■ **Saved entries**

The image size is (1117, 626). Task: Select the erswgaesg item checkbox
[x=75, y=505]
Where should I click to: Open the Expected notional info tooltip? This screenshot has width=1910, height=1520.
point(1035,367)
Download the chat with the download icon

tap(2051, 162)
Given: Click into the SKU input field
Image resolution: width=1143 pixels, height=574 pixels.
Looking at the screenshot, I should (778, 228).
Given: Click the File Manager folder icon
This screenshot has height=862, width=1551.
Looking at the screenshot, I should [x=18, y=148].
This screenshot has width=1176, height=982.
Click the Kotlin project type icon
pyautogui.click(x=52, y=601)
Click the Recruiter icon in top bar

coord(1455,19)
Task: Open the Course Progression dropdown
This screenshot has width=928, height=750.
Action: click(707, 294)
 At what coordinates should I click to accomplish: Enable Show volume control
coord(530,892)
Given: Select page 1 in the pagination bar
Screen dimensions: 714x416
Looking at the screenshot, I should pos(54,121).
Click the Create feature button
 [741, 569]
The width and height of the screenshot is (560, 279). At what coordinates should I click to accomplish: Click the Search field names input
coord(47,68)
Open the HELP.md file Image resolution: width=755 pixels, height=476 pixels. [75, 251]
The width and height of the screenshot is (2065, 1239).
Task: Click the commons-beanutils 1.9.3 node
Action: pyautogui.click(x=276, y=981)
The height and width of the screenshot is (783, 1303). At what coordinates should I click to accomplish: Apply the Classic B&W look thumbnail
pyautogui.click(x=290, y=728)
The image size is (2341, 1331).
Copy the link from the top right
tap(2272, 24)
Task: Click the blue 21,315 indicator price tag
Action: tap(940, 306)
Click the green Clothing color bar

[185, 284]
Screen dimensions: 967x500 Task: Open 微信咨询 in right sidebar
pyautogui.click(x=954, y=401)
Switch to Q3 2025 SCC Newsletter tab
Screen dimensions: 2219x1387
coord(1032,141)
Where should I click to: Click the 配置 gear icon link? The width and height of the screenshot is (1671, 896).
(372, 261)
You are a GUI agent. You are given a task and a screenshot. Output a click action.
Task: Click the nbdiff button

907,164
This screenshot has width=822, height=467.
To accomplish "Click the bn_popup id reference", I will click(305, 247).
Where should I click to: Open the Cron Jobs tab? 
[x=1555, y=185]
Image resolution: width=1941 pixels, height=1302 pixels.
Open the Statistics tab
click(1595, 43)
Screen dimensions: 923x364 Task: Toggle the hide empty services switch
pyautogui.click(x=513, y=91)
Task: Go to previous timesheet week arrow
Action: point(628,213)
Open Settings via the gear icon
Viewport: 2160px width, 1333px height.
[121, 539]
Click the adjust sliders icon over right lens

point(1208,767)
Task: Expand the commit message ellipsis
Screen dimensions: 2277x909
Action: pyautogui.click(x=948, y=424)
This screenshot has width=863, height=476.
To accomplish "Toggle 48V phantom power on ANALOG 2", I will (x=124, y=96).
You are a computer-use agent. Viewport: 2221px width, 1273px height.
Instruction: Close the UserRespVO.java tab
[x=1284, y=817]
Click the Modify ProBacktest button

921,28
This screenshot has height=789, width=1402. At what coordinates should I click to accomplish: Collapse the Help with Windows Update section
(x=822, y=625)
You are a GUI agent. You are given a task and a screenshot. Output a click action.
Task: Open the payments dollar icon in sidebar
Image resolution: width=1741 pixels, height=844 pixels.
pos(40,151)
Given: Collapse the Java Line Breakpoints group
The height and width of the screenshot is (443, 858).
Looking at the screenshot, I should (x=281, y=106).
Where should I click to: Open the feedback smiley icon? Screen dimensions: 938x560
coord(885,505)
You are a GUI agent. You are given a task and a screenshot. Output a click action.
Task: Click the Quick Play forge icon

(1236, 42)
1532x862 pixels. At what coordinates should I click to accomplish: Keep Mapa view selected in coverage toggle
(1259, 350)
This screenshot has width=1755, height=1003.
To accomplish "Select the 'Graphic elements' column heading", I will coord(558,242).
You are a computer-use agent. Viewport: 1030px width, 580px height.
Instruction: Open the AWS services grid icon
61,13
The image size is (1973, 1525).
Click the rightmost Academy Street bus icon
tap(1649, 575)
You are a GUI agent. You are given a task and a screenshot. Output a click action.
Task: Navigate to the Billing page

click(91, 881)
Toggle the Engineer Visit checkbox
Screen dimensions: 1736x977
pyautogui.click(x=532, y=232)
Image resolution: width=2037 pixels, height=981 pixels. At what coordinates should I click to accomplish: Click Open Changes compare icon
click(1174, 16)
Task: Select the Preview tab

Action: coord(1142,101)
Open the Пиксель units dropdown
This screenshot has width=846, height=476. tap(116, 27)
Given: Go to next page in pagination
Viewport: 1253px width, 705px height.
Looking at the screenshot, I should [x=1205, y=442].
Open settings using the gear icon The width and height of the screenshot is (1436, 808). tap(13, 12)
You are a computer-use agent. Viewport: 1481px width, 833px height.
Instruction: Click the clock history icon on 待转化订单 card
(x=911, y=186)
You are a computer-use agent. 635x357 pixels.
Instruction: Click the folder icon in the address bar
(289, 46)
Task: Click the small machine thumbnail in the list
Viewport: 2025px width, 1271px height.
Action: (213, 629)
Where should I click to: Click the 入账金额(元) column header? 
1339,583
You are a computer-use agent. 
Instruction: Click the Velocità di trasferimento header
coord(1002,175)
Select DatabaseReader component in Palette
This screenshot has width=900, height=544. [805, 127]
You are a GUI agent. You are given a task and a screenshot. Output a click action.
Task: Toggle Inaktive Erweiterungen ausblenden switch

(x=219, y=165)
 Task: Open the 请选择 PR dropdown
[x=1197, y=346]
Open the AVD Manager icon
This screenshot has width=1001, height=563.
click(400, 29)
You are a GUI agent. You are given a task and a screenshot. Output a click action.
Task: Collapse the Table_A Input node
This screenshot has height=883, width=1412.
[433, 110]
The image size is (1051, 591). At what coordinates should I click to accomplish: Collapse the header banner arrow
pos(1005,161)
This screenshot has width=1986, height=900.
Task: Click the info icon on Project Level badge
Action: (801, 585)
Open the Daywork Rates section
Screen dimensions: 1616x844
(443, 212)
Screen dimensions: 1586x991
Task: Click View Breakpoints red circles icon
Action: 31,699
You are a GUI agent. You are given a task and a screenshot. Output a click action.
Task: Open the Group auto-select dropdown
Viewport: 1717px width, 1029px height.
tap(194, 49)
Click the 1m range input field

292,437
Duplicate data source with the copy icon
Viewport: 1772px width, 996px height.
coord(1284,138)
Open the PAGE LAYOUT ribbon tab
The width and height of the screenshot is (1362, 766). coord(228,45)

■ **WORK ORDER**
Only the lines from the start of the data to the line holding "The image size is (2341, 1331)." are wanted; return them exactly, both ends included.

■ **PROBLEM SOLUTION**
The image size is (1117, 626). Task: Select the erswgaesg item checkbox
[x=75, y=505]
Where should I click to: Open the Expected notional info tooltip? This screenshot has width=1910, height=1520.
point(1035,367)
Download the chat with the download icon

tap(2051, 162)
Given: Click into the SKU input field
Image resolution: width=1143 pixels, height=574 pixels.
Looking at the screenshot, I should (778, 228).
Given: Click the File Manager folder icon
This screenshot has height=862, width=1551.
Looking at the screenshot, I should [x=18, y=148].
This screenshot has width=1176, height=982.
Click the Kotlin project type icon
pyautogui.click(x=52, y=601)
Click the Recruiter icon in top bar

coord(1455,19)
Task: Open the Course Progression dropdown
This screenshot has width=928, height=750.
Action: click(707, 294)
 At what coordinates should I click to accomplish: Enable Show volume control
coord(530,892)
Given: Select page 1 in the pagination bar
Screen dimensions: 714x416
Looking at the screenshot, I should pos(54,121).
Click the Create feature button
 [741, 569]
The width and height of the screenshot is (560, 279). At what coordinates should I click to accomplish: Click the Search field names input
coord(47,68)
Open the HELP.md file Image resolution: width=755 pixels, height=476 pixels. [75, 251]
The width and height of the screenshot is (2065, 1239).
Task: Click the commons-beanutils 1.9.3 node
Action: pyautogui.click(x=276, y=981)
The height and width of the screenshot is (783, 1303). At what coordinates should I click to accomplish: Apply the Classic B&W look thumbnail
pyautogui.click(x=290, y=728)
The image size is (2341, 1331).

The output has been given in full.